See [`use-cases/`](use-cases/) for template documentation.
---
## Architecture
```mermaid
flowchart TB
subgraph "Client Layer"
UI[Next.js UI]
WS[WebSocket Client]
REST[REST Client]
end
subgraph "API Gateway"
LB[Load Balancer]
ASGI[FastAPI Server]
end
subgraph "Core Services"
MW[Middleware Stack]
ORCH[Provider Orchestrator]
CACHE[Semantic Cache]
end
subgraph "Providers"
OAI[OpenAI API]
ANTH[Anthropic API]
LLAMA[Meta Llama]
GEM[Google Gemini]
end
subgraph "Storage"
REDIS[(Redis Cache)]
PG[(PostgreSQL)]
end
subgraph "Observability"
PROM[Prometheus]
GRAF[Grafana]
TRACE[Jaeger]
end
UI --> LB
WS --> LB
REST --> LB
LB --> ASGI
ASGI --> MW
MW --> ORCH
MW --> CACHE
ORCH --> OAI
ORCH --> ANTH
ORCH --> LLAMA
ORCH --> GEM
CACHE --> REDIS
MW --> PG
ASGI --> PROM
PROM --> GRAF
ASGI --> TRACE
style UI fill:#e1f5fe
style ASGI fill:#c8e6c9
style ORCH fill:#ffccbc
style REDIS fill:#ffecb3
style PROM fill:#f8bbd0
```
---
## Configuration
### Environment Variables
```env
# Required API Keys
OPENAI_API_KEY=sk-...
ANTHROPIC_API_KEY=sk-ant-...
# Infrastructure
REDIS_URL=redis://localhost:6379/0
DATABASE_URL=postgresql://user:pass@localhost/chatbot
# Performance Tuning
RATE_LIMIT_REQUESTS=100
CACHE_TTL_SECONDS=3600
SEMANTIC_CACHE_THRESHOLD=0.85
REQUEST_TIMEOUT=30
# Feature Flags
ENABLE_STREAMING=true
ENABLE_FAILOVER=true
ENABLE_SEMANTIC_CACHE=true
# Frontend Configuration (in frontend/.env.local)
NEXT_PUBLIC_API_URL=http://localhost:8000
NEXT_PUBLIC_WS_URL=ws://localhost:8000/ws
NEXT_PUBLIC_APP_NAME="AI Chat System"
```
**Full configuration guide:** [`docs/CONFIGURATION.md`](docs/CONFIGURATION.md) (if exists)
---
## Production Deployment
This project is production-ready and can be deployed to Vercel + Render in under 30 minutes.

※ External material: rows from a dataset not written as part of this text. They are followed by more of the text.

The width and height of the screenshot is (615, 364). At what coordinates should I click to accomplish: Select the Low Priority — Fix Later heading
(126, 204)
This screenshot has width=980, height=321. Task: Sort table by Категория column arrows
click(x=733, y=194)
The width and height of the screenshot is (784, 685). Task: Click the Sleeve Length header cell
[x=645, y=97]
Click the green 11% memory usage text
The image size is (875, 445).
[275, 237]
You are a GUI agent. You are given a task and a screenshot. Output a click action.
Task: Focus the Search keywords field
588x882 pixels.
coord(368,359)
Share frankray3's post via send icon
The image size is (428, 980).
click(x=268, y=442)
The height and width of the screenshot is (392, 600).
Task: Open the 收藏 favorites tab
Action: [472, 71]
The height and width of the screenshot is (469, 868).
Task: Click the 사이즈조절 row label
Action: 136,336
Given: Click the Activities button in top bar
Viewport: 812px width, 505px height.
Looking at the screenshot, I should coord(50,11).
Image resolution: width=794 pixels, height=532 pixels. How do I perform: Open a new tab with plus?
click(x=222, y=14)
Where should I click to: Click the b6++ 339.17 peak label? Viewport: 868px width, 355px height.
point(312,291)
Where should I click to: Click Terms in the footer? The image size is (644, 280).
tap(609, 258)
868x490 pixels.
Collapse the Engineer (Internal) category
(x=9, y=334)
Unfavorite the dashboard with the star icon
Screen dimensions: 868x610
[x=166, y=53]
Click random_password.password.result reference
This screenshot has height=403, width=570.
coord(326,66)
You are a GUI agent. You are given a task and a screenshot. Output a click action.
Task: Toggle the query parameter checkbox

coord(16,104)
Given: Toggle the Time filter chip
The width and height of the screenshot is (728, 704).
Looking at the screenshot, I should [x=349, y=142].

### Quick Deploy to Vercel + Render (Recommended)
**Infrastructure:**
- **Vercel**: Next.js frontend hosting (Free tier)
- **Render**: FastAPI backend + Redis cache ($14/month)
- **Total Cost**: $14/month + AI API usage
**Steps:**
1. **Deploy Backend to Render:**
- Connect your GitHub repository to Render
- Render auto-detects `render.yaml` configuration
- Set environment variables (OPENAI_API_KEY, ANTHROPIC_API_KEY)
- Deploy Redis instance ($7/month)
2. **Deploy Frontend to Vercel:**
```bash
cd frontend
vercel --prod
```
- Set environment variables in Vercel dashboard:
- `NEXT_PUBLIC_API_URL`: Your Render backend URL
- `NEXT_PUBLIC_WS_URL`: Your Render WebSocket URL
3. **Update CORS:**
- Add your Vercel domain to `CORS_ORIGINS` in Render dashboard
**Documentation:**
- Full deployment guide: [`docs/PRODUCTION_DEPLOYMENT.md`](docs/PRODUCTION_DEPLOYMENT.md)
- Production checklist: [`docs/DEPLOYMENT_CHECKLIST.md`](docs/DEPLOYMENT_CHECKLIST.md)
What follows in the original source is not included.